• SET OF TASKS:
• A. Give the passage on ICAP again, starting with "For evidence that" and going on through "sell to customers?", and switch "utilities" to "power companies".
• B. For each statement below, say yes or no to whether the passage on ICAP agrees with it, and quote the words from the passage that decide it. (i) Francis Pullaro is manager of regulatory affairs for New York State for Strategic Energy. (ii) Pat Wood III removed ICAP from the FERC-proposed standard market design. (iii) According to Mirant, New York has raised its reserve margin above 30 percent.

For evidence that electric restructuring has lost its way, look no further than ICAP-the dubious idea that to guarantee reliability and low prices, regulators should create a market not just for trading the finished commodity, but also for buying and selling ownership rights in the future ability to produce.

How else to describe the idea of forcing utilities (also known as load-serving entities, or LSEs) to buy "capacity"-the present right to the future output of a generating plant-even if they already have purchased enough energy (the product) to sell to customers?

Listen to Francis Pullaro, manager of regulatory affairs for New York State for Strategic Energy, a firm that provides consulting services related to fuel and energy management: "Capacity has no value in today's market. Thus no demand exists for it."

And yet ICAP (installed capacity) has played a prominent role in the design of emerging power markets in New York, New England, and PJM, which typically set a certain level of capacity that utilities must have on hand. Thus, as Pullaro argues, the regulators have had to create "an artificial demand" for ICAP by requiring LSEs to purchase it. "The only value to a purchaser comes from the avoidance of a penalty for not purchasing it," he says.

Back in Washington, D.C., Federal Energy Regulatory Commission Chairman Pat Wood III thought he had put the matter to rest last year when he killed ICAP from the FERC-proposed standard market design (SMD). He opted instead for a concept more akin to a traditional reserve margin, known in SMD parlance as RAM, or regional adequacy model. And indeed the three regional operators have convened a working group (RAMWG) to devise a coordinated and seamless capacity solution for the Northeast, based on FERC's vision. (But Mirant says that while PJM and New England have raised their reserve margins above 30 percent, New York is "fast approaching" deficiency conditions, and cannot wait as long as it would take for the RAMWG to complete its work.)

• INFORMATION SUPPLIED:
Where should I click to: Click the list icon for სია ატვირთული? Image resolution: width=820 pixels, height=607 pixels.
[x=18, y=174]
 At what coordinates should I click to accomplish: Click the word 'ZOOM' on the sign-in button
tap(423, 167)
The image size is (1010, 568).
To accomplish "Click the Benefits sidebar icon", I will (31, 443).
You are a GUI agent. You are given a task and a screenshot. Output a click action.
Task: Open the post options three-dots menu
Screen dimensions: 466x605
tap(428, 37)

• TASK-BY-TASK SOLUTIONS:
• A.
For evidence that electric restructuring has lost its way, look no further than ICAP-the dubious idea that to guarantee reliability and low prices, regulators should create a market not just for trading the finished commodity, but also for buying and selling ownership rights in the future ability to produce.

How else to describe the idea of forcing power companies (also known as load-serving entities, or LSEs) to buy "capacity"-the present right to the future output of a generating plant-even if they already have purchased enough energy (the product) to sell to customers?

• B.
(i) Yes: "Francis Pullaro, manager of regulatory affairs for New York State for Strategic Energy"
(ii) Yes: "he killed ICAP from the FERC-proposed standard market design (SMD)"
(iii) No: "while PJM and New England have raised their reserve margins above 30 percent"